Introducing a computational method to estimate and prioritize systemic body exposure of organic chemicals in humans using their physicochemical properties

Authors: Matthews EJ
Publication: Computational Toxicology
Software: ADMET Predictor®

Abstract

This report describes a computational method developed to predict systemic exposure (s-exposure), chemical disposition {(CD) intestinal absorption, transport, membrane permeability, distribution, sequestration, phospholipidosis and toxicokinetics} of organic chemicals in humans. The method qualitatively and quantitatively estimates a chemical’s CD activity profile based upon computed molecular descriptor properties (descriptors), and it facilitates in silico signal-detection of data-gaps, prioritization, risk-ranking, read-across, and re-assessments (if mandated) of large sets of chemicals in a safety evaluation setting.
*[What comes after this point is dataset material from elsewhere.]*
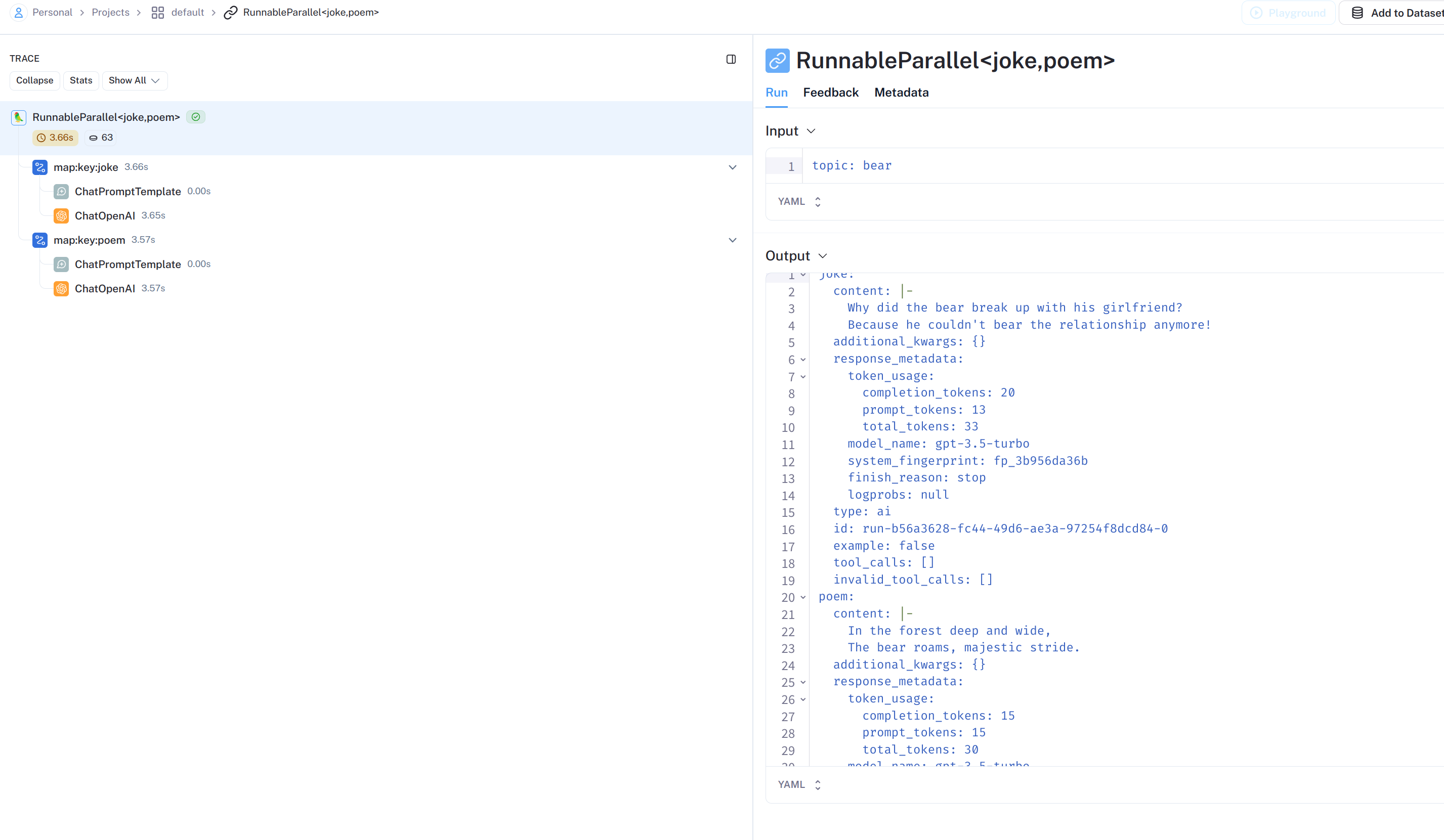Click the default project grid icon
Screen dimensions: 1444x840
click(x=157, y=13)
The investigation used a reference set of 2372 marketed human pharmaceuticals to define decision rules for an optimal chemical space (OCS) in which chemicals have high s-exposure, good CD, and a potential for chemical toxicity (CT); conversely, chemicals outside the OCS have low s-exposure, poor CD into the body, and low potential for CT. The method requires computation of 29 descriptors, identification of OCS molecular descriptor property violations (descriptor_violations), and alignment of descriptor_violations with specific decision rules for individual CD endpoint activities. The investigation predicted the CD activities of food and cosmetic preservatives, ingredients in GRAS (generally recognized as safe). Notices submitted to the FDA, reference pharmaceuticals, and it provides prioritization metrics and indices that facilitate prioritization of chemical in silico computed CD activities.